## [TEXT]

Fedora, the emblematic distribution maintained by Red Hat continues to look for ways to improve the experience of its users. In this particular case, it is Hans de Goede , the head of the desktop hardware enablement team who has been working on improving battery life in Linux.
Hasn explains in his presentation several energy management features that could be activated by default in the distributions to save valuable watts. Their tests so far have managed to increase the battery life by almost 30% on a Lenovo ThinkPad T440 running Fedora.
Linux should work without requiring the user to make advanced settings
Depending on who you ask, what laptop you have and what you use, the opinions will vary, but the energy management in Linux is far from perfect and there is always room for improvement.
While there are tools such as TLP that offer advanced energy management in Linux , it is something that only power users usually use, does not even have a graphical interface. Hans de Goede explains that simply offering this kind of thing for more advanced users is not an ideal solution.
In his presentation he explains that Linux should be usable for everyone by default , and the initial experience matters a lot. Something as basic as not draining the computer’s battery should just work.
Then he explains four power management settings that dramatically improve battery life in Fedora :
- Enable automatic suspension for Bluetooth USB drivers (saves roughly 0.4 watts)

## [PROBLEM 1]
Reproduce word for word the part of the Fedora battery-life article that opens with the words containing "Then he explains" and closes with "roughly 0.4 watts)".
## [PROBLEM 2]
Decide whether each statement agrees with the Fedora battery-life article. Answer yes or no for each and quote the words that decide it.
(a) TLP comes with a graphical interface.
(b) The battery tests were run on a Lenovo ThinkPad T440 running Fedora.
(c) Enabling automatic suspension for Bluetooth USB drivers saves roughly 0.4 watts.
## [PROBLEM 3]
Rewrite the paragraph of the Fedora battery-life article beginning "While there are tools such as TLP" as a short list that keeps its main facts.
The listing that follows comes from a different source than the Fedora battery-life article.

## [DATA PROVIDED]
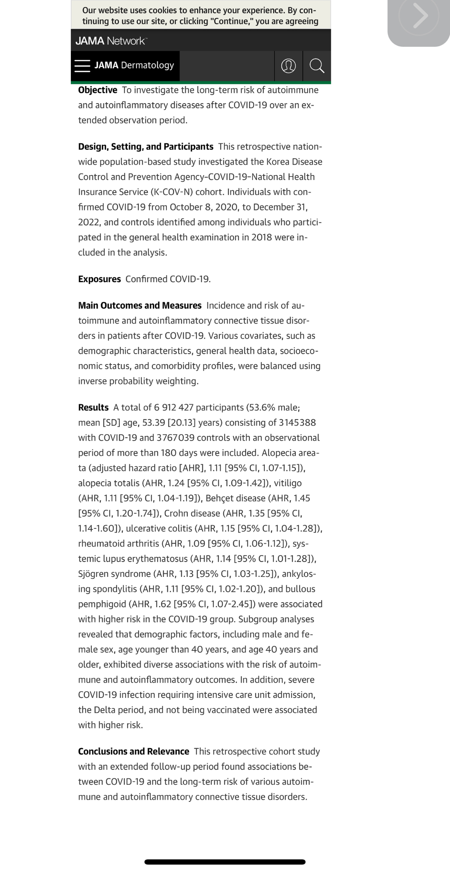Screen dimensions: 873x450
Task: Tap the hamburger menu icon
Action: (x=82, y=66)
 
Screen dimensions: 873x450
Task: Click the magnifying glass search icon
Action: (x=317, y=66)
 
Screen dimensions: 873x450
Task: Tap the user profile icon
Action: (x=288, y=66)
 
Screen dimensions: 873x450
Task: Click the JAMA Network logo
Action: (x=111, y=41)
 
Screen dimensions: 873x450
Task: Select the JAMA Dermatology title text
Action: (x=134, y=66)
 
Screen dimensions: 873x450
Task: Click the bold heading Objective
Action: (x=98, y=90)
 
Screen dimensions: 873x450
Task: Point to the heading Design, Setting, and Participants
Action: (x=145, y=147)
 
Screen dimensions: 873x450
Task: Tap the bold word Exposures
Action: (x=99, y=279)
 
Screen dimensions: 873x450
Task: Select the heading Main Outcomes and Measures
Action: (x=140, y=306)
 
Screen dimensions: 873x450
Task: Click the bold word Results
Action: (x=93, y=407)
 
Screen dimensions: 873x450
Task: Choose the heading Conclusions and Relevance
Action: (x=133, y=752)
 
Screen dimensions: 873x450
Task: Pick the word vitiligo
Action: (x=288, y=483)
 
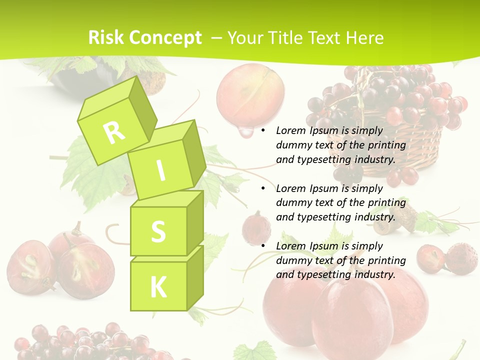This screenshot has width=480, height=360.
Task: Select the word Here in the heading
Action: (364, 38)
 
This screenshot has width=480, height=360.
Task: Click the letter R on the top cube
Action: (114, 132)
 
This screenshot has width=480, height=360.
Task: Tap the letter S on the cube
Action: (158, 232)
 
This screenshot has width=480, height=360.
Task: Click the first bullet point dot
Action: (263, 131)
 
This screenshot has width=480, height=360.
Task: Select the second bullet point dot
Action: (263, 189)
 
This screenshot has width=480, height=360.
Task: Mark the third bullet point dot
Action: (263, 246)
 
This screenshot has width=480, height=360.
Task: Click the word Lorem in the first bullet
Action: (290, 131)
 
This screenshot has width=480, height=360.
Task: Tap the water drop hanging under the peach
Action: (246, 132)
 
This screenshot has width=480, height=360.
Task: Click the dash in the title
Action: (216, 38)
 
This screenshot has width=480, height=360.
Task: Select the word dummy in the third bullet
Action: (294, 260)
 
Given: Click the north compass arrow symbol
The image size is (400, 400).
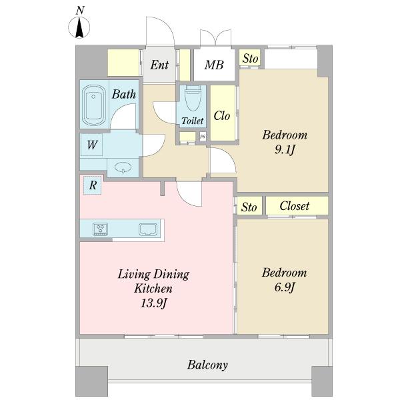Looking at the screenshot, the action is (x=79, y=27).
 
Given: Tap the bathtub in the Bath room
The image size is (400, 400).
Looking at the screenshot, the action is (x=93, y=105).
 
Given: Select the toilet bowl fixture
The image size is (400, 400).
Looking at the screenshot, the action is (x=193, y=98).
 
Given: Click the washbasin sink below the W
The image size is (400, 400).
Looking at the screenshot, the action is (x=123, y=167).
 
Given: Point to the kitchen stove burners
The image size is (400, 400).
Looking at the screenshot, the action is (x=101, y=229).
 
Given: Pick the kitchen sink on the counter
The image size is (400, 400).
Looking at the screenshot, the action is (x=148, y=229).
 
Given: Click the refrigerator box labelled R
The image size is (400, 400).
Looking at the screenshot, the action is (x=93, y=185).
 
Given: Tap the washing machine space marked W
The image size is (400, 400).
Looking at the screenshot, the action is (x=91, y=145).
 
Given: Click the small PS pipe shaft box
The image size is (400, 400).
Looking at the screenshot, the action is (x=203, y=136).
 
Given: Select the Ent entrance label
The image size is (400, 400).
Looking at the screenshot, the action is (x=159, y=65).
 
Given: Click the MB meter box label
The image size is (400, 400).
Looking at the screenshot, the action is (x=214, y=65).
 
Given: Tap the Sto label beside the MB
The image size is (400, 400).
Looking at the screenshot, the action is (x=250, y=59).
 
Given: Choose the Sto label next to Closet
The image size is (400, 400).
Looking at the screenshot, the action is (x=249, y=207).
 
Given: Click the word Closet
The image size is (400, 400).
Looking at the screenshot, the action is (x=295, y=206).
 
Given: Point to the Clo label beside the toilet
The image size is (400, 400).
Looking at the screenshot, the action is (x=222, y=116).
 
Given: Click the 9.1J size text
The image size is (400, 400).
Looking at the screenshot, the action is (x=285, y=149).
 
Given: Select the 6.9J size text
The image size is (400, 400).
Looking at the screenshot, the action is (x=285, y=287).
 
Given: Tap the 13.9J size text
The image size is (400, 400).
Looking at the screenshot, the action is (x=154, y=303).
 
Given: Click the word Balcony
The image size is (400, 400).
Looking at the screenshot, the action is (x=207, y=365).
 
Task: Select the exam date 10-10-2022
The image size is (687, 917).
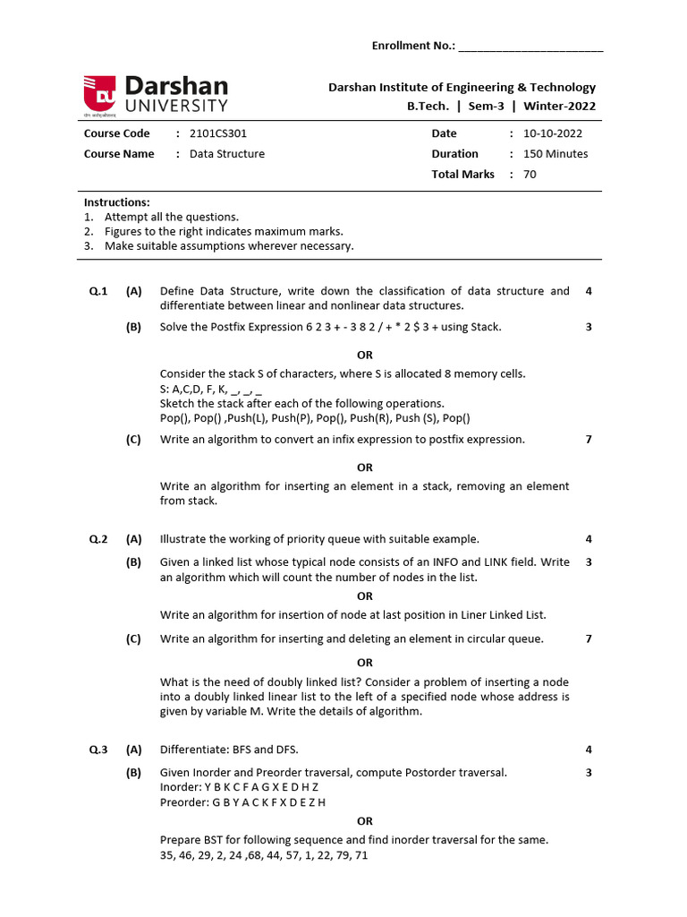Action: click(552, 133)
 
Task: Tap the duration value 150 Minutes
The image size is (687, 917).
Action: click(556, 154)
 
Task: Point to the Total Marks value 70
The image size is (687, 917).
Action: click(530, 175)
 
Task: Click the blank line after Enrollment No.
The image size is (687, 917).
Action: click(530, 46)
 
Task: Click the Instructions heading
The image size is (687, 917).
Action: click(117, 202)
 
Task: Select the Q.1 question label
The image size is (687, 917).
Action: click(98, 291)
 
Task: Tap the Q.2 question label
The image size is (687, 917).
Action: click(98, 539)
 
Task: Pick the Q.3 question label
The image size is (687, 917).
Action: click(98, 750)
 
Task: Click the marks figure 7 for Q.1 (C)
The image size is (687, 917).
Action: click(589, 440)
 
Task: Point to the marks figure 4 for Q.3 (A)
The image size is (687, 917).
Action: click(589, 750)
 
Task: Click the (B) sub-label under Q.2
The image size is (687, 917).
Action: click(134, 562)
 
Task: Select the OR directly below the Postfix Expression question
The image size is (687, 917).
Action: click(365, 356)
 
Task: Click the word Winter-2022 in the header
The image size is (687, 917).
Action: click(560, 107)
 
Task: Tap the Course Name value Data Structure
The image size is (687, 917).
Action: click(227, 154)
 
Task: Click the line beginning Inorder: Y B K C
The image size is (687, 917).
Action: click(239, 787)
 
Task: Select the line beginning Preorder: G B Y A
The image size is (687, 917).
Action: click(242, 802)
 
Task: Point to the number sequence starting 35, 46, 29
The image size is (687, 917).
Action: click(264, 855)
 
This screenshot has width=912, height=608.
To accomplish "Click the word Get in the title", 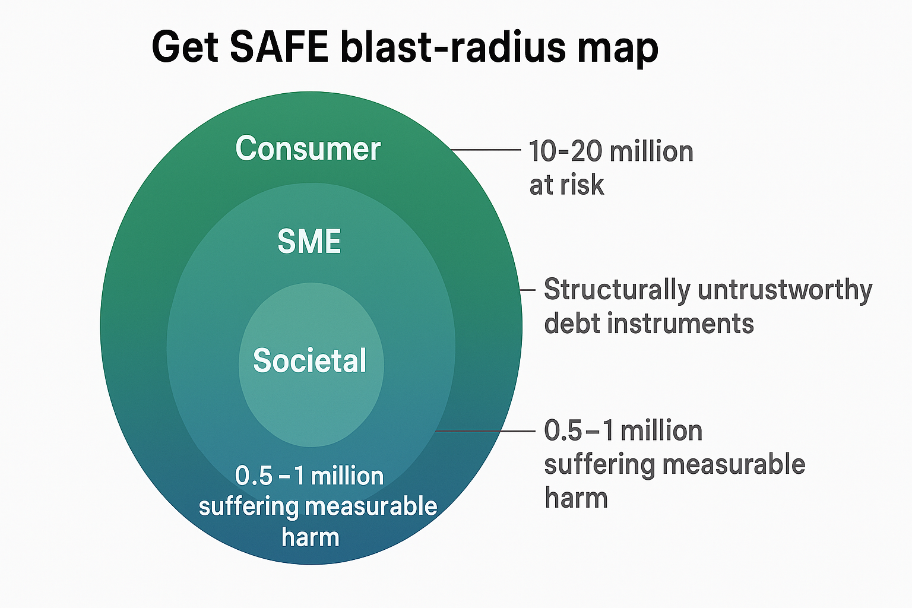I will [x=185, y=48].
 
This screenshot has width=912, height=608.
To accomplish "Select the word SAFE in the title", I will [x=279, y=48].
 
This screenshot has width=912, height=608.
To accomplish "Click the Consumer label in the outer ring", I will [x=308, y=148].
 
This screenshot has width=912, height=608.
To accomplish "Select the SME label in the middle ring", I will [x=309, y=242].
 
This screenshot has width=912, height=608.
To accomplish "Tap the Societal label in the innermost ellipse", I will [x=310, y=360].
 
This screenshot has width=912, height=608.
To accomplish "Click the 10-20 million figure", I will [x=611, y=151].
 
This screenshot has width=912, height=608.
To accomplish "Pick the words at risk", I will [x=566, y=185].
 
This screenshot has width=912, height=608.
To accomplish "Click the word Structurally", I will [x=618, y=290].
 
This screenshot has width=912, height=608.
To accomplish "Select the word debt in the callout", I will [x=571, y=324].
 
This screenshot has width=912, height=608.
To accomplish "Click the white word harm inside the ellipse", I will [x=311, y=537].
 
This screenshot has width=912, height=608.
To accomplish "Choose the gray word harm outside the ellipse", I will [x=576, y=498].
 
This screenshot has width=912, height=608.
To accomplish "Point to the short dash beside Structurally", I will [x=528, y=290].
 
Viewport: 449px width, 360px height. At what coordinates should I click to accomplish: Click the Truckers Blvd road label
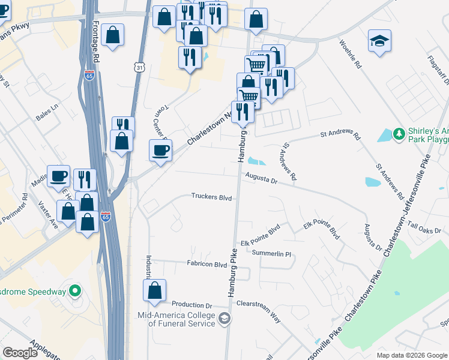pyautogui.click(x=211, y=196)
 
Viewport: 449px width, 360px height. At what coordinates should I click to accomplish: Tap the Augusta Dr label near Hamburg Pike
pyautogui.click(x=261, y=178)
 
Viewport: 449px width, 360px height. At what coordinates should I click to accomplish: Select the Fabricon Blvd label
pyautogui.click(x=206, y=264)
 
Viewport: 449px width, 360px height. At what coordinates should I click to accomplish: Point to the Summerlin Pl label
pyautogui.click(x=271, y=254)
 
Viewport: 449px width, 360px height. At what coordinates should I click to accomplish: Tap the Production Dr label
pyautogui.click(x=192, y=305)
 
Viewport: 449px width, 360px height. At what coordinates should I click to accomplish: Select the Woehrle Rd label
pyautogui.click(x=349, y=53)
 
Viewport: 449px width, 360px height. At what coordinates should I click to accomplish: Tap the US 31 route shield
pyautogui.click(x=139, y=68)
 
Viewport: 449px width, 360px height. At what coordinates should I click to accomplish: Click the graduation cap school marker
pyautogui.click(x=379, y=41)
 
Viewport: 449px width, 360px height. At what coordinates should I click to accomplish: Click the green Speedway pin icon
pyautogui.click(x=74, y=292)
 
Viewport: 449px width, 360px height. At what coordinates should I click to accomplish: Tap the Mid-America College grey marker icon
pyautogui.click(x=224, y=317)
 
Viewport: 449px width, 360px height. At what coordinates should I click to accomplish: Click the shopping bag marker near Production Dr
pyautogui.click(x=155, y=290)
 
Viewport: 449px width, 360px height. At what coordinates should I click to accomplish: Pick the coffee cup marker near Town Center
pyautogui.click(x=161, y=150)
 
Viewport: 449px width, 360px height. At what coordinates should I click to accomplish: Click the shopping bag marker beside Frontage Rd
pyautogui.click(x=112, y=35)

## [ANSWER AREA 1]
Then he explains four power management settings that dramatically improve battery life in Fedora :
- Enable automatic suspension for Bluetooth USB drivers (saves roughly 0.4 watts)

## [ANSWER AREA 2]
(a) No: "does not even have a graphical interface."
(b) Yes: "on a Lenovo ThinkPad T440 running Fedora."
(c) Yes: "(saves roughly 0.4 watts)"

## [ANSWER AREA 3]
- TLP and similar tools offer advanced energy management in Linux.
- Usually only power users use them.
- TLP has no graphical interface.
- Hans de Goede says offering such tools only to advanced users is not an ideal solution.